# Capital Gains Tax in Brazil on sale of overseas property



## warwick

Hi
I am a recent permanent resident of Brazil, currently living and working in Sao Paulo and I have moved from the UK (where I am a citizen). I currently own 2 properties in London and am thinking of selling them as I am now looking to make a life for myself and for my wife (who is from Brazil) here in Brazil.
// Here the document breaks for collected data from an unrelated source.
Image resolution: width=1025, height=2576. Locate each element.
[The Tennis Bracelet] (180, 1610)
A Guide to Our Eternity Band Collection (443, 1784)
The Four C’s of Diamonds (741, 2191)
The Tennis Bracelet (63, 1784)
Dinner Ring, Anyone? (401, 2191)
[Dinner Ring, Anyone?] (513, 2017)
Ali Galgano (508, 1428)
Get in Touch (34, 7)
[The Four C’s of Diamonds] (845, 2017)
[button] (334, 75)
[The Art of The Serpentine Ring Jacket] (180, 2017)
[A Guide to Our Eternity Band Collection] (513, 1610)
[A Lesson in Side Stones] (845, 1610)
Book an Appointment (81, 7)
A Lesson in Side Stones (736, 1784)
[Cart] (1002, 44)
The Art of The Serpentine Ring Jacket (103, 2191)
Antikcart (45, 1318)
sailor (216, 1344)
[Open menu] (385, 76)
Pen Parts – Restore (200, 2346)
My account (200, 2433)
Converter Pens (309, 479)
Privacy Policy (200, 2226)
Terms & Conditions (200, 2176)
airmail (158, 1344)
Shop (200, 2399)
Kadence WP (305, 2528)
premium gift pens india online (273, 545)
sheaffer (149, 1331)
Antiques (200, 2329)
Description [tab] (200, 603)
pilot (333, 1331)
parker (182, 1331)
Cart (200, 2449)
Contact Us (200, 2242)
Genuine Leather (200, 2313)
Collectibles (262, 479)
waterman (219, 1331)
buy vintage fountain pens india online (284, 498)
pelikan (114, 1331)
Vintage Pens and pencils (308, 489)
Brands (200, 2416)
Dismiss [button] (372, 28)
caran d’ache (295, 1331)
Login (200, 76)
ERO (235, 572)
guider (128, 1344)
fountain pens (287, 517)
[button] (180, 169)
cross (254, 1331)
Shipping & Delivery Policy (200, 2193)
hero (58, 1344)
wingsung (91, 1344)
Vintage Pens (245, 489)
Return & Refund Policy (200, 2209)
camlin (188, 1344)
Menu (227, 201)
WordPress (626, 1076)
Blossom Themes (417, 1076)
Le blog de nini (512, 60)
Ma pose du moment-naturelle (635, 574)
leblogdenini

I was wondering if anyone knows whether I would be liable to pay any Capital Gains Tax (or any other type of tax) to the Brazilian authorities on the sale of my UK property?

Many thanks!
Warwick


----------



## debzor

warwick said:


> Hi
> I am a recent permanent resident of Brazil, currently living and working in Sao Paulo and I have moved from the UK (where I am a citizen). I currently own 2 properties in London and am thinking of selling them as I am now looking to make a life for myself and for my wife (who is from Brazil) here in Brazil.
> 
> I was wondering if anyone knows whether I would be liable to pay any Capital Gains Tax (or any other type of tax) to the Brazilian authorities on the sale of my UK property?
> 
> Many thanks!
> Warwick


Hi Warwick

I was in a similar situation a few years ago, and paid no CGT in Brazil. Receita Federal is only really is interested in gains made here in Brazil, where they have some control...


----------